Computational resources and Output data

  • If you don’t have access to NCAR’s HPC system, please select the appropriate cluster
  • All the intermediate results and the final result will be written to NCAR’s GLADE storage system, which doesn’t have public write access.
  • You are welcome to modify this to suit your needs.

Import package, define parameters and functions

# Imports
import intake
import numpy as np
import pandas as pd
import xarray as xr
# import s3fs
import seaborn as sns
import re
# import xesmf as xe   # Note: Avoiding the use of xesmf as it depends on ESMPy which isn't available via PyPI (pip)
import xarray_regrid   # Instead, use xarray_regrid 
import matplotlib.pyplot as plt
# import cartopy as cart
import fsspec.implementations.http as fshttp
from pelicanfs.core import PelicanFileSystem, PelicanMap, OSDFFileSystem 
import dask 
from dask_jobqueue import PBSCluster
from dask.distributed import Client
from dask.distributed import performance_report
init_year0  = '1991'
init_year1  = '2020'
final_year0 = '2071'
final_year1 = '2100'
def to_daily(ds):
    year = ds.time.dt.year
    day = ds.time.dt.dayofyear

    # assign new coords
    ds = ds.assign_coords(year=("time", year.data), day=("time", day.data))

    # reshape the array to (..., "day", "year")
    return ds.set_index(time=("year", "day")).unstack("time")
lustre_scratch   = "/lustre/desc1/scratch/harshah"
zarr_path   = "/gdex/scratch/harshah/tas_zarr/"
mean_path   = zarr_path + "/means/"
stdev_path  = zarr_path + "/stdevs/"
#
catalog_url = 'https://data-osdf.gdex.ucar.edu/ncar-gdex/d010092/catalogs/d010092-osdf-zarr.json' 
# catalog_url = 'https://stratus.gdex.ucar.edu/d010092/catalogs/d010092-https-zarr.json'

Create a Dask cluster

Dask Introduction

Dask is a solution that enables the scaling of Python libraries. It mimics popular scientific libraries such as numpy, pandas, and xarray that enables an easier path to parallel processing without having to refactor code.

There are 3 components to parallel processing with Dask: the client, the scheduler, and the workers.

The Client is best envisioned as the application that sends information to the Dask cluster.
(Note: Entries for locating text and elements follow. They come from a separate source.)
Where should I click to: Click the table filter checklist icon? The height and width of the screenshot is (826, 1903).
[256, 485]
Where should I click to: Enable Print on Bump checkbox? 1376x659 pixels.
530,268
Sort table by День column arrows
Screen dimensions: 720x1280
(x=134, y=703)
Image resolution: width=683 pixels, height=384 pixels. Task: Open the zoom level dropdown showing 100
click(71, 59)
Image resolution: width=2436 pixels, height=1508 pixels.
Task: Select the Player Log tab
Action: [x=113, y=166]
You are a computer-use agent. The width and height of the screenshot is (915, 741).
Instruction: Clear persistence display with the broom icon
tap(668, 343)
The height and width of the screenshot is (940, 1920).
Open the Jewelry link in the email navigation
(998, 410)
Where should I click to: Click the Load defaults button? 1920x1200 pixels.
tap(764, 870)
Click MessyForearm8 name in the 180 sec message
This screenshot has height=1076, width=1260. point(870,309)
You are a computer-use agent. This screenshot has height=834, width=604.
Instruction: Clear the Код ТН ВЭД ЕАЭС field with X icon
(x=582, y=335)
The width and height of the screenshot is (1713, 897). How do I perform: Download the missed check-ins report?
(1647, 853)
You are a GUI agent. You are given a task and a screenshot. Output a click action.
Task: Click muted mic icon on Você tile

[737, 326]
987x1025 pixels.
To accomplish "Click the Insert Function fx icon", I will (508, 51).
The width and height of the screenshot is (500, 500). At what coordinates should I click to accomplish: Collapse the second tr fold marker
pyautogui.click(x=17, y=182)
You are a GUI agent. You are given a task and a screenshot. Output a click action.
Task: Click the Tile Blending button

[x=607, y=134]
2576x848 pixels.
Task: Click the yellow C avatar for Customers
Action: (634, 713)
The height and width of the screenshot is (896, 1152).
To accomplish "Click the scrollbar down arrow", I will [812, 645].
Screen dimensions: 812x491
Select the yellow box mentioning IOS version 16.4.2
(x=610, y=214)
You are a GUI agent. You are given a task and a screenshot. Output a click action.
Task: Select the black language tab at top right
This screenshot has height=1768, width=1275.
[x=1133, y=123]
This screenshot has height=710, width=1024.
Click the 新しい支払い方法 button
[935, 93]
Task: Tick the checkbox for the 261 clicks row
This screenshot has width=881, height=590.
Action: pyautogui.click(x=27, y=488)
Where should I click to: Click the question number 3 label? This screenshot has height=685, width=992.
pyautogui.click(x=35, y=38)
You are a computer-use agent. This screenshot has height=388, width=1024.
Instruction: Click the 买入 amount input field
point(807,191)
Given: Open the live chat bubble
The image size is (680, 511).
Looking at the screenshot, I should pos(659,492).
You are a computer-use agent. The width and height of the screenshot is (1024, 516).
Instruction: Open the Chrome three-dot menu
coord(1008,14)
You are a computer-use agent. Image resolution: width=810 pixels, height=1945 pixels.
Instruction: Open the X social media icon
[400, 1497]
In Python applications this is handled when the client is defined with client = Client(CLUSTER_TYPE). A Dask cluster comprises of a single scheduler that manages the execution of tasks on workers. The CLUSTER_TYPE can be defined in a number of different ways.

  • There is LocalCluster, a cluster running on the same hardware as the application and sharing the available resources, directly in Python with dask.distributed.

  • In certain JupyterHubs Dask Gateway may be available and a dedicated dask cluster with its own resources can be created dynamically with dask.gateway.

  • On HPC systems dask_jobqueue is used to connect to the HPC Slurm, PBS or HTCondor job schedulers to provision resources.

The dask.distributed client python module can also be used to connect to existing clusters. A Dask Scheduler and Workers can be deployed in containers, or on Kubernetes, without using a Python function to create a dask cluster. The dask.distributed Client is configured to connect to the scheduler either by container name, or by the Kubernetes service name.

Select the Dask cluster type

The default will be LocalCluster as that can run on any system.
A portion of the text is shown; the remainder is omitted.